> [ACTION ITEM]
Reproduce all lines of the listing below in which the word "agent" occurs.

Top of DATA RECORDS

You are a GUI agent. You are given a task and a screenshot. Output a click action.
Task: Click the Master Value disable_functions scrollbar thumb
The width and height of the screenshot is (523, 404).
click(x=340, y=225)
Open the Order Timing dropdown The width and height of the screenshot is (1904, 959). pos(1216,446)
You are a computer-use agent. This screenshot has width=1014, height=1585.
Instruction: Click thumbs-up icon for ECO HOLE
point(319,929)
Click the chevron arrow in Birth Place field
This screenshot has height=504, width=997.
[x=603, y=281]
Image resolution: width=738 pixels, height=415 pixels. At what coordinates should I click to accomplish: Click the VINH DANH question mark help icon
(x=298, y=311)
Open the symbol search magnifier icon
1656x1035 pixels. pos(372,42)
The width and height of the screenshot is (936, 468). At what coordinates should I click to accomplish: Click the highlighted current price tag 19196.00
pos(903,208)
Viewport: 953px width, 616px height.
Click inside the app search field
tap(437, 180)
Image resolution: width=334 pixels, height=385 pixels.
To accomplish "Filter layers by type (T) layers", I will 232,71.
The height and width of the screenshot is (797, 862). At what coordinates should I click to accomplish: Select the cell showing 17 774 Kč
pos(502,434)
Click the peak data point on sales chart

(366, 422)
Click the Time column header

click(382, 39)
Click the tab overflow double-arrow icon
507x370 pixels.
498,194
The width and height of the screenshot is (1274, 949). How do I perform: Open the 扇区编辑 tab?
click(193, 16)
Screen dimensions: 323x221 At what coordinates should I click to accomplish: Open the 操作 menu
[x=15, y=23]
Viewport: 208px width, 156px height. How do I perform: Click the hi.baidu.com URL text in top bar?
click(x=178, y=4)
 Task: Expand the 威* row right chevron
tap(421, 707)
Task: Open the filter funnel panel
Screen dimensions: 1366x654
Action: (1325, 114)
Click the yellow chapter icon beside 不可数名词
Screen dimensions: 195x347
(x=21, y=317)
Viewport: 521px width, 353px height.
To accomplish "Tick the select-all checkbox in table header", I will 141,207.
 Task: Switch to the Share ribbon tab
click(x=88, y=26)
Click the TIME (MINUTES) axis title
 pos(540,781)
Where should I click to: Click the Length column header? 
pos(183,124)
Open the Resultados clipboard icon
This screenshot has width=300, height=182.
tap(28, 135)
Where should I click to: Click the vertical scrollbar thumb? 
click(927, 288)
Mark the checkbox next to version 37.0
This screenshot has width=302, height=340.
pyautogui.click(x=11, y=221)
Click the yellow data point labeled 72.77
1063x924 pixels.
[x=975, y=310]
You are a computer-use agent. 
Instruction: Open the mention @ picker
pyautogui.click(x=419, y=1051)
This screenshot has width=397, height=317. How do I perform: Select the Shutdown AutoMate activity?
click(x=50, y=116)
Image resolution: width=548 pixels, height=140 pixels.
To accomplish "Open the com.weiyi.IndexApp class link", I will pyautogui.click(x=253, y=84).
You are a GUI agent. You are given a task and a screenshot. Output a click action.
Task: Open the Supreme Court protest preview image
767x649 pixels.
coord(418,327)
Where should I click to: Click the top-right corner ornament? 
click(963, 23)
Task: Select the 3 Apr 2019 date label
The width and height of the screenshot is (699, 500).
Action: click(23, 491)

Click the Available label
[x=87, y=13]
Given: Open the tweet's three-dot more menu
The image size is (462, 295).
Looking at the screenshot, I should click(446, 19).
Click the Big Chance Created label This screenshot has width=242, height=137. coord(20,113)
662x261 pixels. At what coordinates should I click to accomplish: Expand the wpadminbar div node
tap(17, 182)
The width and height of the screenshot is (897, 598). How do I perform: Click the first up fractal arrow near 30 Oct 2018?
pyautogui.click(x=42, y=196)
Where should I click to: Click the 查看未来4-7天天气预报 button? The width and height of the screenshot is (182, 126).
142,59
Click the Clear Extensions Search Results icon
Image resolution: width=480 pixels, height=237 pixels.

Bottom of DATA RECORDS

> [ANSWER SECTION]
You are a GUI agent. You are given a task and a screenshot. Output a click action.
You are a computer-use agent. This screenshot has width=1014, height=1585.
You are a computer-use agent. 
You are a GUI agent. You are given a task and a screenshot. Output a click action.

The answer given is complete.